Nous avons déjà présenté des alternatives écologiques à l'enterrement traditionnel ou à la crémation : cercueil écologique ou promession. Voici aujourd'hui une troisième voie pour aller vers "l'après", une voie appelée "aquamation".

L'aquamation, c'est un procédé qui utilise seulement 10% de l'énergie nécessaire à une crémation, et qui ne rejette aucune particule dans l'atmosphère, contrairement aux 200 kilos de CO2 émis par le four crématoire. Mais en quoi cela consiste-t-il ? Réponse une ligne en-dessous.

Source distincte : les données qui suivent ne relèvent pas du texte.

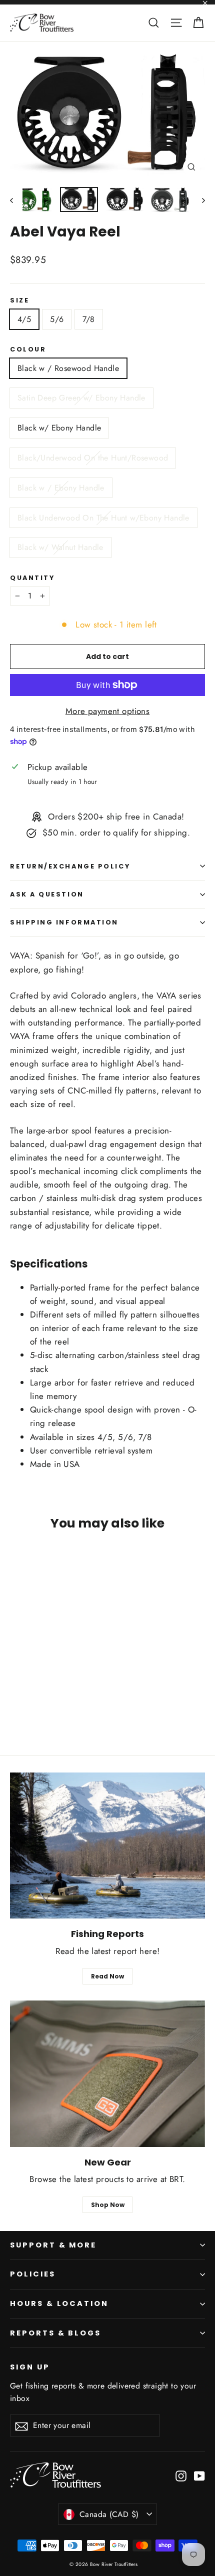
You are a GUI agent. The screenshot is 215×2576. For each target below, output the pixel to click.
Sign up (30, 2367)
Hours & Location (59, 2303)
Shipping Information (64, 922)
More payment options (108, 711)
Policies (33, 2274)
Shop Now (107, 2204)
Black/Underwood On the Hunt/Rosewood (93, 458)
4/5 (24, 319)
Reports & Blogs (55, 2333)
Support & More (53, 2245)
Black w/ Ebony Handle (59, 428)
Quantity (32, 578)
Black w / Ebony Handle (61, 488)
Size (19, 300)
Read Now (107, 1976)
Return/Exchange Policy (70, 866)
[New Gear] (107, 2073)
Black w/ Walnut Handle (61, 547)
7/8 (88, 319)
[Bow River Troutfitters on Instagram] (181, 2475)
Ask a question (47, 894)
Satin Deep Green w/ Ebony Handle (82, 398)
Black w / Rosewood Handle (68, 368)
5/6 (57, 319)
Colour (28, 349)
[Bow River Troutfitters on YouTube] (199, 2475)
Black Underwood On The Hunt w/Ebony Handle (104, 518)
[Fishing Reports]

L'aquamation consiste à plonger le corps du défunt dans un bassin prévu à cet effet. Là, de l'eau chaude (93°C tout de même) contenant des doses supérieures de carbonates et autres hydroxydes que celle que nous buvons est envoyée dans le bassin. La combinaison du mouvement de l'eau, de sa température, et de son alcalinité (c'est le terme quand il y a plus de carbonates et d'autres trucs) accélère le processus de décomposition des tissus. Après quatre heures de ce traitement, ne restent que les os, les tissus s'étant décomposés dans l'eau.

Les os sont ensuite réduits en poudre, placée dans une urne funéraire. L'eau utilisée pour le procédé, quant à elle, sert tout simplement d'engrais et serait un excellent fertilisant.

Pour l'instant spécialité australienne, peut-être que l'aquamation frappera un jour à notre porte. D'ici là...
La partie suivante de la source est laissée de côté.